MongoDB distinct aggregation - mongodb

I'm working on a query to find cities with most zips for each state:
db.zips.distinct("state", db.zips.aggregate([
{ $group:
{ _id: {
state: "$state",
city: "$city"
},
numberOfzipcodes: {
$sum: 1
}
}
},
{ $sort: {
numberOfzipcodes: -1
}
}
])
)
The aggregate part of the query seems to work fine, but when I add the distinct I get an empty result.
Is this because I have state in the id? Can I do something like distinct("_id.state ?

You can use $addToSet with the aggregation framework to count distinct objects.
For example:
db.collectionName.aggregate([{
$group: {_id: null, uniqueValues: {$addToSet: "$fieldName"}}
}])

Data listing:
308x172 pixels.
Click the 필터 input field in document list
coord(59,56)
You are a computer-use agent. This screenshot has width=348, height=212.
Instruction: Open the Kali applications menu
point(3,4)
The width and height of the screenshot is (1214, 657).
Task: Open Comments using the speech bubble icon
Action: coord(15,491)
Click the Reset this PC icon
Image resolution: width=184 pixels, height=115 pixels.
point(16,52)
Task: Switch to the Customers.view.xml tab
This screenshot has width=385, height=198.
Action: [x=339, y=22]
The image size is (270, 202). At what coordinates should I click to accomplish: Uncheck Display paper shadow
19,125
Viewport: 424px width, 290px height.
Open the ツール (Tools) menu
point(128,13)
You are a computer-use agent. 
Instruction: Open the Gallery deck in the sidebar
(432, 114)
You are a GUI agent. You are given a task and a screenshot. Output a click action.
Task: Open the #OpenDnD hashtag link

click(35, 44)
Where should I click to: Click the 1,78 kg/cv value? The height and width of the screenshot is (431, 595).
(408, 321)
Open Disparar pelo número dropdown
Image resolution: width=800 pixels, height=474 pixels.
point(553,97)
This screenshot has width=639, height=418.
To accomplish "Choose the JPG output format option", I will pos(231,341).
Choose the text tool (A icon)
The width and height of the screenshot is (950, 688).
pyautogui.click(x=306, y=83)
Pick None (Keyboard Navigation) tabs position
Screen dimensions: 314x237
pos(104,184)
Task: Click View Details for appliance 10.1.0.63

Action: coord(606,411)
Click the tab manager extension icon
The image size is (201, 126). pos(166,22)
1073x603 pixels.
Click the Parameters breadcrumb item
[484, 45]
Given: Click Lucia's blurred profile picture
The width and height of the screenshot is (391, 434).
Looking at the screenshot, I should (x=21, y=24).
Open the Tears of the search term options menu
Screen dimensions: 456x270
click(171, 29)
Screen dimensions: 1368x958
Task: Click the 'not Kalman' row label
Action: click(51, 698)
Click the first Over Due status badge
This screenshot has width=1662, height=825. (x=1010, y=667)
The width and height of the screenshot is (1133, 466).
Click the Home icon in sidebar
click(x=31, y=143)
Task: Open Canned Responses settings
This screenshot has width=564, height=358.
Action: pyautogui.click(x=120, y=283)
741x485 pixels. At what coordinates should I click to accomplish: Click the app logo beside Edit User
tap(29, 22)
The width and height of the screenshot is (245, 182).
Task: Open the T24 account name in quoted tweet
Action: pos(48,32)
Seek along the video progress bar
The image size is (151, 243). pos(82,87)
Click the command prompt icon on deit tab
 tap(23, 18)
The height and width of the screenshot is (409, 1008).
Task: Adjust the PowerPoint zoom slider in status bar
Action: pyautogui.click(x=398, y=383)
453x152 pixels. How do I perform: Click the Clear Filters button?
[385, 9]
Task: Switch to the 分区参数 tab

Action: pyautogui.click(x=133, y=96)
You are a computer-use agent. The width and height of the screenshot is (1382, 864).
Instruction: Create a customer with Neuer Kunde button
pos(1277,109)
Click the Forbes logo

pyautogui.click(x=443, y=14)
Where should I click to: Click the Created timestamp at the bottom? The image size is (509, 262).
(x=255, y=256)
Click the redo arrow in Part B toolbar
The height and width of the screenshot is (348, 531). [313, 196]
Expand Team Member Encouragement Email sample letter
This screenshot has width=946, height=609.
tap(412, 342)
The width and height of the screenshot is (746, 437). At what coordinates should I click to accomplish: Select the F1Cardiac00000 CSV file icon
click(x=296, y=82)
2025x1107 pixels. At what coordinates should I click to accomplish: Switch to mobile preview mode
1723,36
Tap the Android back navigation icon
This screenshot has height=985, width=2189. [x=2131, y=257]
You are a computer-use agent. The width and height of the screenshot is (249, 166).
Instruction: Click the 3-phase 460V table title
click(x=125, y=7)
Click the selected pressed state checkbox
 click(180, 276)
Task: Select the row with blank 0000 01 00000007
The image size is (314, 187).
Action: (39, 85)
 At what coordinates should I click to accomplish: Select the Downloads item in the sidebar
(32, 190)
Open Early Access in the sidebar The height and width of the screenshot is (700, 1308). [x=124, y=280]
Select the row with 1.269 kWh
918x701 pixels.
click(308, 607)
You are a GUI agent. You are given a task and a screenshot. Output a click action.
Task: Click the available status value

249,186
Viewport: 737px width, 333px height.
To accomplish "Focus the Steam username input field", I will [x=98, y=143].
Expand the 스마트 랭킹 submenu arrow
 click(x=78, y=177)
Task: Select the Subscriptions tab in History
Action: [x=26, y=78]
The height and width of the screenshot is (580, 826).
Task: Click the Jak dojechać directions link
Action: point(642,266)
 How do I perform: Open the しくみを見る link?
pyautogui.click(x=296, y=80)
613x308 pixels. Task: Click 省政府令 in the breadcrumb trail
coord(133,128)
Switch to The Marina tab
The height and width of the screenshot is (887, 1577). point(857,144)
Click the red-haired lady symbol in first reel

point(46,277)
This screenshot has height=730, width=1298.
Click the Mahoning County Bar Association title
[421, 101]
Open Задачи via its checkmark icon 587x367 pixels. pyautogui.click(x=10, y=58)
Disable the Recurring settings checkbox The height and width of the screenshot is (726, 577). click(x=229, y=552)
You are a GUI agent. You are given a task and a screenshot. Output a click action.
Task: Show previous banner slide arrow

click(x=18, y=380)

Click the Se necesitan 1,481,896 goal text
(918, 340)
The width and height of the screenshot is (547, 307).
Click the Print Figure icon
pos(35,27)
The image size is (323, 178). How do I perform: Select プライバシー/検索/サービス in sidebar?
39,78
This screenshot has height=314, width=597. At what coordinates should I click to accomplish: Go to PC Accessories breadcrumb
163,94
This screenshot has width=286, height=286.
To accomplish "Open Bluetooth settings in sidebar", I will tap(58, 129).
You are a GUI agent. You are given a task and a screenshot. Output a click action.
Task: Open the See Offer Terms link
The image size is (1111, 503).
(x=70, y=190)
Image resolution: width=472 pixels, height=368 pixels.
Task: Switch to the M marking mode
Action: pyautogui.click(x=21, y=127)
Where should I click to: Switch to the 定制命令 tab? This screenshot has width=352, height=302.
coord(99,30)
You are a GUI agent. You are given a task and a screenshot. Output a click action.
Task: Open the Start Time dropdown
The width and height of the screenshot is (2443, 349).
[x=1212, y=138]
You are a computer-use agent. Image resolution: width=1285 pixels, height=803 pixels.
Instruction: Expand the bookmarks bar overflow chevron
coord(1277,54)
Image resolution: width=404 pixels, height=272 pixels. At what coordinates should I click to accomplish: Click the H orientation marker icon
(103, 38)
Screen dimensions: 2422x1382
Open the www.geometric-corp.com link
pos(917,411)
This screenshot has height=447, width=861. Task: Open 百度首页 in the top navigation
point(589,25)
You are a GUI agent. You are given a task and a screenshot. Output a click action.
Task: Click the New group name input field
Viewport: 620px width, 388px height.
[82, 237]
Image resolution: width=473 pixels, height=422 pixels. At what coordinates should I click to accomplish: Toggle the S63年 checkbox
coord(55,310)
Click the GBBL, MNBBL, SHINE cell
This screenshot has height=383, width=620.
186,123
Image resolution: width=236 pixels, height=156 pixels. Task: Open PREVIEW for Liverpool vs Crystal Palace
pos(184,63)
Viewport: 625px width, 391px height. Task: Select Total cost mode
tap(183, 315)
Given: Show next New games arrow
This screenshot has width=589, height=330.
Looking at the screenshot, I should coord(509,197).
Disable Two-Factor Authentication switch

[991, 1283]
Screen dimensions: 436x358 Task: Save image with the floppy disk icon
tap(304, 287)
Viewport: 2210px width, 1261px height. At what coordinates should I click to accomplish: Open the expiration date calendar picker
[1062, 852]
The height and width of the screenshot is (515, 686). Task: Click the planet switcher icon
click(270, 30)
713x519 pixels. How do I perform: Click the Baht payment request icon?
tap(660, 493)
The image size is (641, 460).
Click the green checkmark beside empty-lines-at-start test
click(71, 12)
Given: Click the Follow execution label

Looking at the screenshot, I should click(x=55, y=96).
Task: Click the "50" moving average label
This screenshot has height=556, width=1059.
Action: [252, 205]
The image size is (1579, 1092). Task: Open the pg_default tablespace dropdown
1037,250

#### [WORK TO COMPLETE]
1. In the MongoDB thread, which operator does the reply recommend for counting distinct objects with the aggregation framework?
2. Update the listing from the line containing "2025x1107 pixels. At" down through the line containing "This screenshot has height=985, width=2189.": change "mobile" to "tablet" and keep everything else the same. Return only those lines.
The listing has no connection to the MongoDB thread.

#### [RESULTS BY TASK]
1. $addToSet

2.
2025x1107 pixels. At what coordinates should I click to accomplish: Switch to tablet preview mode
1723,36
Tap the Android back navigation icon
This screenshot has height=985, width=2189. [x=2131, y=257]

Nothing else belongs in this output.